*** Block opens ***
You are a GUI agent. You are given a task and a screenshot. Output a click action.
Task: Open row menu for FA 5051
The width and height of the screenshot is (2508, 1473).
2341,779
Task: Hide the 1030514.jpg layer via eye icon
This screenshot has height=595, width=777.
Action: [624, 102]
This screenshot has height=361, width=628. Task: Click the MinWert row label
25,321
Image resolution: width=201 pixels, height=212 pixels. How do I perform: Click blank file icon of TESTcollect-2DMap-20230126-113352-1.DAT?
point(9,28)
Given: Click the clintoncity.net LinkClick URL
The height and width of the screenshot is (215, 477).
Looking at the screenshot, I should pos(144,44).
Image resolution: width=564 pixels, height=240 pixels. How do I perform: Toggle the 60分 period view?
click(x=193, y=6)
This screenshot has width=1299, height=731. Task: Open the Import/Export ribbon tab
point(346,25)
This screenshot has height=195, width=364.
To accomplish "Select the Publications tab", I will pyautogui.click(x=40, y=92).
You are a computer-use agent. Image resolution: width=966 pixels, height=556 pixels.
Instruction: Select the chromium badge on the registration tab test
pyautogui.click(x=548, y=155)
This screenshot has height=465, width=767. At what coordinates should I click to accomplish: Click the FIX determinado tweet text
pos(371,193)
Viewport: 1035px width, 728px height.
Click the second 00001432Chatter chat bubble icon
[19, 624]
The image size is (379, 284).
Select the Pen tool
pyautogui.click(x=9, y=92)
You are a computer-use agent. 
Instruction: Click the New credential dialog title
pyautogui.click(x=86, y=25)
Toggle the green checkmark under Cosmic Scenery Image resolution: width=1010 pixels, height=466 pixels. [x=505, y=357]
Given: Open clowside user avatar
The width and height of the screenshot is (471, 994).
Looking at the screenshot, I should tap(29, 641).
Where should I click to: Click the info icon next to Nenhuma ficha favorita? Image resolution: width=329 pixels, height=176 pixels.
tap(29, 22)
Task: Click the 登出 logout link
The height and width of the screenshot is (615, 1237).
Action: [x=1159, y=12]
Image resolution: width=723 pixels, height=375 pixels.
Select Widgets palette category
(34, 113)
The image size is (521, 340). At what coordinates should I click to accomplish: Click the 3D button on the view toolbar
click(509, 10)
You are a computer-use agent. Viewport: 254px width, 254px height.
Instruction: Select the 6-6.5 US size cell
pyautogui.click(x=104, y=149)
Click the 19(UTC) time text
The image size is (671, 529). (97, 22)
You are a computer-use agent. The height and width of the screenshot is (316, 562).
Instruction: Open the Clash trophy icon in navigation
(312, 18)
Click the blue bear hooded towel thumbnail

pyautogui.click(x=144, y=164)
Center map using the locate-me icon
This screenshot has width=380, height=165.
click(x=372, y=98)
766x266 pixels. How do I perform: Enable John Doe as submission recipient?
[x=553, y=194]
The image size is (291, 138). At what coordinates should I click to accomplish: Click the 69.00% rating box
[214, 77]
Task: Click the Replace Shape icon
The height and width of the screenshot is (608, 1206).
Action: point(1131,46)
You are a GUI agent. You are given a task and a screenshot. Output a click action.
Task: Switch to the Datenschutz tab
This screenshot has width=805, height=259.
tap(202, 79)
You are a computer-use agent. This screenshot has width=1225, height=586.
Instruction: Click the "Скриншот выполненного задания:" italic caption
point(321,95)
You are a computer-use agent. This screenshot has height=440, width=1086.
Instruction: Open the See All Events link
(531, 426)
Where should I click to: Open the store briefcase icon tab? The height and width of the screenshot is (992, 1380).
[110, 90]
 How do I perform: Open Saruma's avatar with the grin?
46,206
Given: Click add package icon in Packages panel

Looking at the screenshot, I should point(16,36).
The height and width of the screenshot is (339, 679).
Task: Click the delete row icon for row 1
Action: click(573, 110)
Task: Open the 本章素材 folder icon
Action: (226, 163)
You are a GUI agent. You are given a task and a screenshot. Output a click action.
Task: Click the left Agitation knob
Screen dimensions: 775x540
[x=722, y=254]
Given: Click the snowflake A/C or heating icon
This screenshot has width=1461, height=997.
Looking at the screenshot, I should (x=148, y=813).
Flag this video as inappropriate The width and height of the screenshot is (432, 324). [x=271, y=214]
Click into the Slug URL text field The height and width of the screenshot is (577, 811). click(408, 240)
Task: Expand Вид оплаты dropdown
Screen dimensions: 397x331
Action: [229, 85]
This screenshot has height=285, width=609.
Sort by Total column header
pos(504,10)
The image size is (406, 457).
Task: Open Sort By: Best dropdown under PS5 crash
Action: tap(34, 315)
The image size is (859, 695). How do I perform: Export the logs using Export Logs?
*** Block closes ***
> **Assigned task**: A verbatim copy of all the entries above is requested.

> **Response**:
You are a GUI agent. You are given a task and a screenshot. Output a click action.
Task: Open row menu for FA 5051
The width and height of the screenshot is (2508, 1473).
2341,779
Task: Hide the 1030514.jpg layer via eye icon
This screenshot has height=595, width=777.
Action: [624, 102]
This screenshot has height=361, width=628. Task: Click the MinWert row label
25,321
Image resolution: width=201 pixels, height=212 pixels. How do I perform: Click blank file icon of TESTcollect-2DMap-20230126-113352-1.DAT?
point(9,28)
Given: Click the clintoncity.net LinkClick URL
The height and width of the screenshot is (215, 477).
Looking at the screenshot, I should pos(144,44).
Image resolution: width=564 pixels, height=240 pixels. How do I perform: Toggle the 60分 period view?
click(x=193, y=6)
This screenshot has width=1299, height=731. Task: Open the Import/Export ribbon tab
point(346,25)
This screenshot has height=195, width=364.
To accomplish "Select the Publications tab", I will pyautogui.click(x=40, y=92).
You are a computer-use agent. Image resolution: width=966 pixels, height=556 pixels.
Instruction: Select the chromium badge on the registration tab test
pyautogui.click(x=548, y=155)
This screenshot has height=465, width=767. At what coordinates should I click to accomplish: Click the FIX determinado tweet text
pos(371,193)
Viewport: 1035px width, 728px height.
Click the second 00001432Chatter chat bubble icon
[19, 624]
The image size is (379, 284).
Select the Pen tool
pyautogui.click(x=9, y=92)
You are a computer-use agent. 
Instruction: Click the New credential dialog title
pyautogui.click(x=86, y=25)
Toggle the green checkmark under Cosmic Scenery Image resolution: width=1010 pixels, height=466 pixels. [x=505, y=357]
Given: Open clowside user avatar
The width and height of the screenshot is (471, 994).
Looking at the screenshot, I should tap(29, 641).
Where should I click to: Click the info icon next to Nenhuma ficha favorita? Image resolution: width=329 pixels, height=176 pixels.
tap(29, 22)
Task: Click the 登出 logout link
The height and width of the screenshot is (615, 1237).
Action: [x=1159, y=12]
Image resolution: width=723 pixels, height=375 pixels.
Select Widgets palette category
(34, 113)
The image size is (521, 340). At what coordinates should I click to accomplish: Click the 3D button on the view toolbar
click(509, 10)
You are a computer-use agent. Viewport: 254px width, 254px height.
Instruction: Select the 6-6.5 US size cell
pyautogui.click(x=104, y=149)
Click the 19(UTC) time text
The image size is (671, 529). (97, 22)
You are a computer-use agent. The height and width of the screenshot is (316, 562).
Instruction: Open the Clash trophy icon in navigation
(312, 18)
Click the blue bear hooded towel thumbnail

pyautogui.click(x=144, y=164)
Center map using the locate-me icon
This screenshot has width=380, height=165.
click(x=372, y=98)
766x266 pixels. How do I perform: Enable John Doe as submission recipient?
[x=553, y=194]
The image size is (291, 138). At what coordinates should I click to accomplish: Click the 69.00% rating box
[214, 77]
Task: Click the Replace Shape icon
The height and width of the screenshot is (608, 1206).
Action: point(1131,46)
You are a GUI agent. You are given a task and a screenshot. Output a click action.
Task: Switch to the Datenschutz tab
This screenshot has width=805, height=259.
tap(202, 79)
You are a computer-use agent. This screenshot has width=1225, height=586.
Instruction: Click the "Скриншот выполненного задания:" italic caption
point(321,95)
You are a computer-use agent. This screenshot has height=440, width=1086.
Instruction: Open the See All Events link
(531, 426)
Where should I click to: Open the store briefcase icon tab? The height and width of the screenshot is (992, 1380).
[110, 90]
 How do I perform: Open Saruma's avatar with the grin?
46,206
Given: Click add package icon in Packages panel

Looking at the screenshot, I should point(16,36).
The height and width of the screenshot is (339, 679).
Task: Click the delete row icon for row 1
Action: click(573, 110)
Task: Open the 本章素材 folder icon
Action: (226, 163)
You are a GUI agent. You are given a task and a screenshot. Output a click action.
Task: Click the left Agitation knob
Screen dimensions: 775x540
[x=722, y=254]
Given: Click the snowflake A/C or heating icon
This screenshot has width=1461, height=997.
Looking at the screenshot, I should (x=148, y=813).
Flag this video as inappropriate The width and height of the screenshot is (432, 324). [x=271, y=214]
Click into the Slug URL text field The height and width of the screenshot is (577, 811). click(408, 240)
Task: Expand Вид оплаты dropdown
Screen dimensions: 397x331
Action: [229, 85]
This screenshot has height=285, width=609.
Sort by Total column header
pos(504,10)
The image size is (406, 457).
Task: Open Sort By: Best dropdown under PS5 crash
Action: tap(34, 315)
The image size is (859, 695). How do I perform: Export the logs using Export Logs?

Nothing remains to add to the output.